Archives Containing Non-ASCII Filenames

Language:

Archiving files with non-ASCII characters in filenames may cause issues, because support of non-ASCII filenames in the numerous implementations of the particular archive formats differs significantly, although the situation is improving.

Recent tar implementations on UNIX and Unix-like systems support the POSIX format specified by POSIX.1-2001, so the non-ASCII filenames are handled safely. On the MS Windows platform a number of archival utilities stores the filenames using the current codepage so names of files extracted from such archives can become garbled.
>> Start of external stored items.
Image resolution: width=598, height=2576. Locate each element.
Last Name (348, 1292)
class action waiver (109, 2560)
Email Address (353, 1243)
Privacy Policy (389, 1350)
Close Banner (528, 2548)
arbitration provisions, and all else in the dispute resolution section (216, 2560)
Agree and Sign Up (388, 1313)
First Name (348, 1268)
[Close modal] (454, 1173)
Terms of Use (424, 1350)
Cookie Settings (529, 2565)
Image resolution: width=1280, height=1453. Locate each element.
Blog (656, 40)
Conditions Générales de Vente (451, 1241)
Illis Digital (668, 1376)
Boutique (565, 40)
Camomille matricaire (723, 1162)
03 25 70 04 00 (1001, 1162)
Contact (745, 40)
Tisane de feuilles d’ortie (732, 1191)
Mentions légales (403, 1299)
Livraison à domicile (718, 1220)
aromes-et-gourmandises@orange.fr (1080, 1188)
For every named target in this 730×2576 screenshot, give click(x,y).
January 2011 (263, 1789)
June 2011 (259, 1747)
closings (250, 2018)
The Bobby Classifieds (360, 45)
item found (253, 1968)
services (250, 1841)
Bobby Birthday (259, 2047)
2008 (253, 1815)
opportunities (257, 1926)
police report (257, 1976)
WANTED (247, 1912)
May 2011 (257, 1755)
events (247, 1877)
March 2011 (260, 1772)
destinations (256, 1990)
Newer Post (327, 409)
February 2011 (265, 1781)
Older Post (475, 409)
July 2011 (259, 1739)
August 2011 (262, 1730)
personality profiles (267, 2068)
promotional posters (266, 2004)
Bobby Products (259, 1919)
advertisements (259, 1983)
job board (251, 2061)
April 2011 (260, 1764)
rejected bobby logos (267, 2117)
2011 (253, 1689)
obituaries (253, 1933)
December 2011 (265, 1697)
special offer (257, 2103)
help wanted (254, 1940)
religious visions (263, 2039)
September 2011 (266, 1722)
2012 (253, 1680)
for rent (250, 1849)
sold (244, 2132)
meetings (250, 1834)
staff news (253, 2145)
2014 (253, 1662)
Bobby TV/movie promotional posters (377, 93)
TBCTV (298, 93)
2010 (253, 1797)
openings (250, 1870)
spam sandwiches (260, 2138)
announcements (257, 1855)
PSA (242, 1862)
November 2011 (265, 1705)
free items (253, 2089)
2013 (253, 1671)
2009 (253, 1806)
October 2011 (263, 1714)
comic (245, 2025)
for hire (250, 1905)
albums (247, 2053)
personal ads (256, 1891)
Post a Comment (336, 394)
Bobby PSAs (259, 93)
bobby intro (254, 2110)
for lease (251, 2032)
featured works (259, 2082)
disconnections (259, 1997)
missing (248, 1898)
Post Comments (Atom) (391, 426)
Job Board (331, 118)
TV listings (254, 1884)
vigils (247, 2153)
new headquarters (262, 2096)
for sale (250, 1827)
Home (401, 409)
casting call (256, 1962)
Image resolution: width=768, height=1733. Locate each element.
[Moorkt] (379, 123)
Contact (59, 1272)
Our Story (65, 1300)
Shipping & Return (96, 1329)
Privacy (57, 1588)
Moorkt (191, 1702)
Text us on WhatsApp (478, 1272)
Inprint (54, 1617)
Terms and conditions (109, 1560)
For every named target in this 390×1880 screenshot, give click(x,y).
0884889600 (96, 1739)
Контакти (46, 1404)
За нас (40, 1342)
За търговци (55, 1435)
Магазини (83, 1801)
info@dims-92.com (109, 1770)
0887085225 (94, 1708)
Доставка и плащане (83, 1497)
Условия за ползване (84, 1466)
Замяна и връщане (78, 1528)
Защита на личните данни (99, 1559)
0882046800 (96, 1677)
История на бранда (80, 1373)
In that case the convmv(1) tool can be used to repair them, when the codepage is known:

$ convmv -f cp437 -t utf8 my_extracted_filename

In Zip files, the original specification sets the encoding of file names and file comments to IBM437. In 2007 PKWare extended the specification to also allow UTF-8. In the meantime various zip implementations adopted the strategy of using the current codepage as the filename encoding (usually on the MS Windows platform).

Info-ZIP's Zip 3.0, used in Oracle Solaris 10 and Oracle Solaris 11, stores filenames in UTF-8, so if both the compression and decompression utility are of this version, the archive contents would not become corrupted.

When a zip archive using a non-UTF-8 encoding to store the file names is extracted on Oracle Solaris, the file names might get garbled. You can use the convmv(1) tool to repair them, if the codepage is known:

	$ convmv -f cp437 -t utf8 my-unzipped-filename